The second mechanism is that civilians are becoming more wary of the police in the aftermath of these protests and the publicizing of instances of police homicides. That could mean people call 911 less or engage with police officers less of their own volition, which has the effect of reducing civilian/police interactions and thereby fatal interactions as well.

Finally, the third mechanism is something called the Ferguson effect: the supposition that protests against police brutality reduce officer morale and effort due to the “intensified scrutiny from the community and media.” In other words, officers stop doing their jobs as aggressively. This can lead to reduced arrests, especially for less serious crimes like disorderly conduct or marijuana possession.

Deepak Premkumar, a research fellow at the Public Policy Institute of California, found in recently released research that police do reduce their efforts following officer-involved fatalities: Theft arrests fall by 7 percent, and for “quality of life crimes” like disorderly conduct or marijuana possession, arrests decline by up to 23 percent (weed possession alone declines by up to 33 percent).

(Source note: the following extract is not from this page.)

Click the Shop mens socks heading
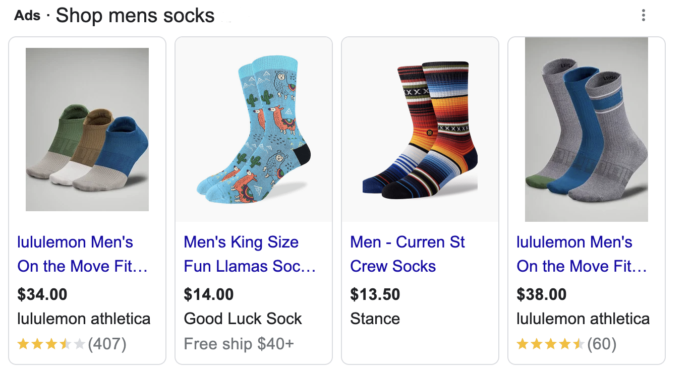click(x=134, y=15)
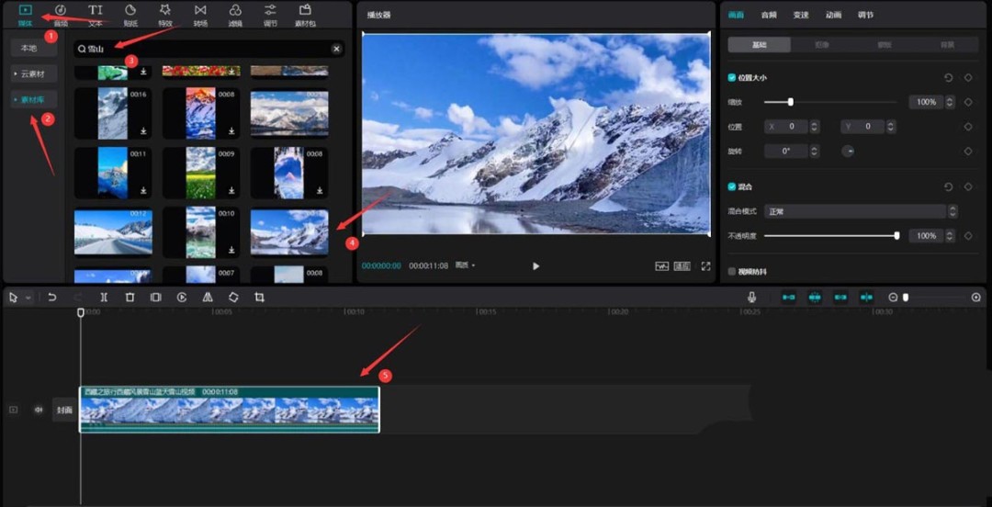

It’s these latter two mechanisms that could explain the increase in murder following BLM protests.

A St. Louis County Police officer is seen at the conclusion of a protest march on West Florissant Avenue in Ferguson, Missouri, on August 9, 2015.
Michael B. Thomas/Getty Images

Did BLM protests lead to an increase in murder?

This is where things get more speculative. Campbell’s study finds that BLM protests correlate with a 10 percent increase in murder. That is, there were a few thousand more homicides in the places where there were BLM protests than would have been expected if those places followed the same trends as the ones that didn’t see protests.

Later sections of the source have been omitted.